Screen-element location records
^^^^^^^^^^^^^^^^

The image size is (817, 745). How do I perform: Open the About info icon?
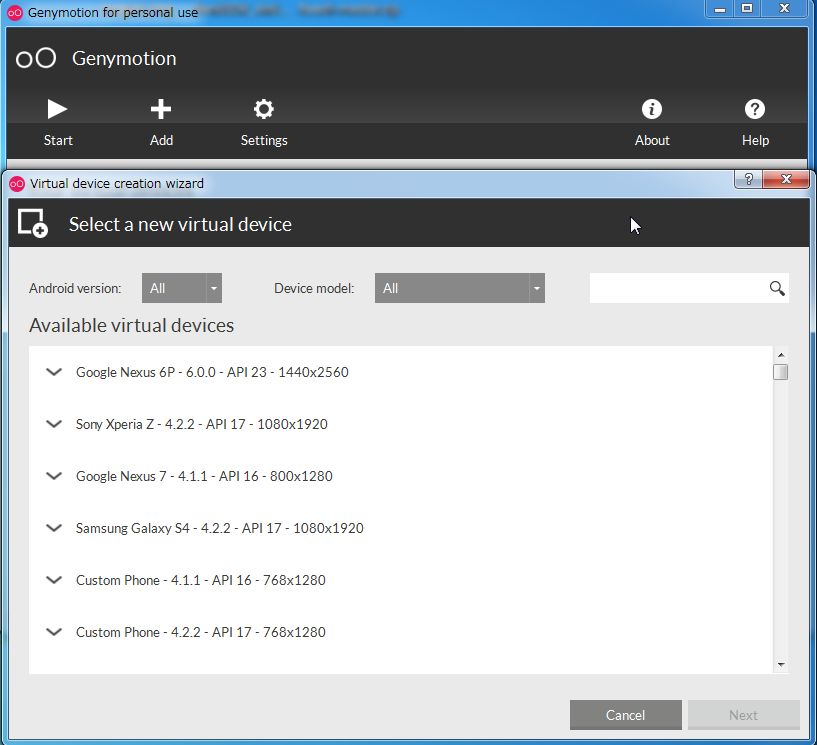[x=652, y=109]
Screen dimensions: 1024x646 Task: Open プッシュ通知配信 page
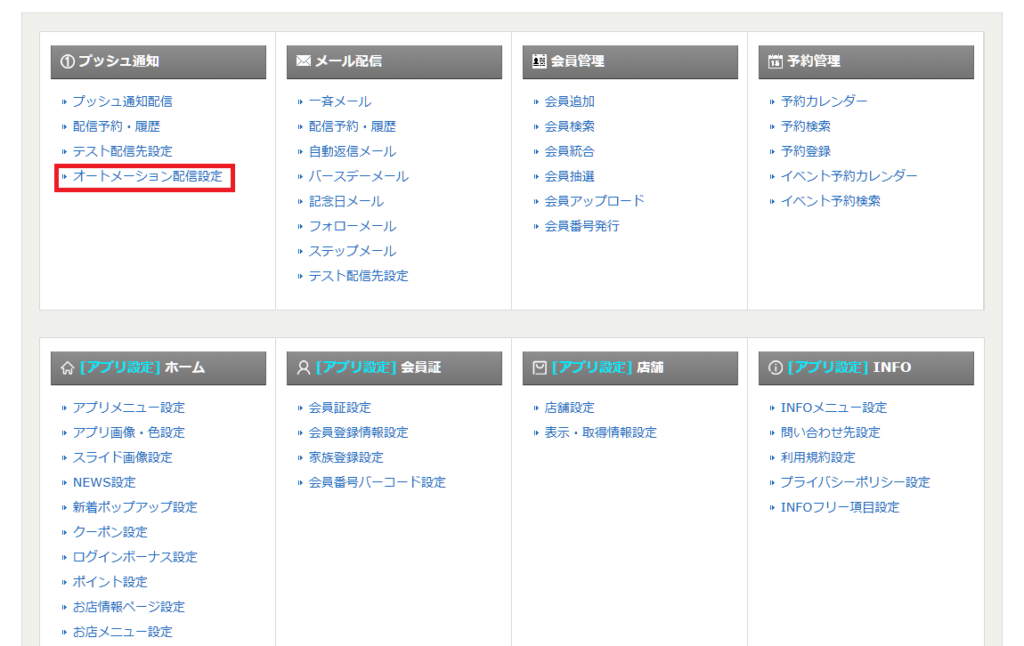[122, 102]
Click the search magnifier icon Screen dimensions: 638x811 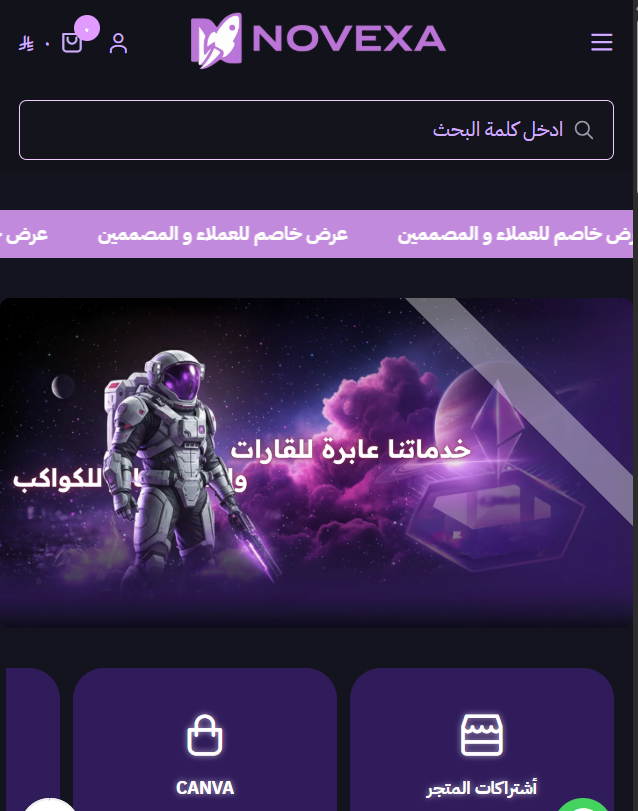point(584,130)
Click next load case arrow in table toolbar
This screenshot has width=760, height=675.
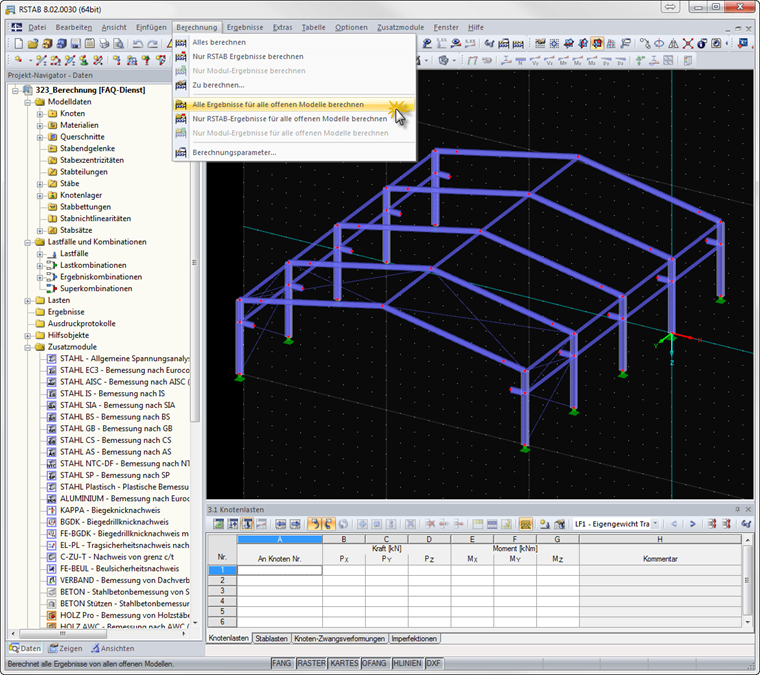[692, 524]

^^^^^^^^^^^^^^^^

SET TASK: Identify every line of the records that contains the word "Open", and copy each of those lines in full.

ANSWER TO THE TASK:
The image size is (817, 745). How do I perform: Open the About info icon?
Screen dimensions: 1024x646 Task: Open プッシュ通知配信 page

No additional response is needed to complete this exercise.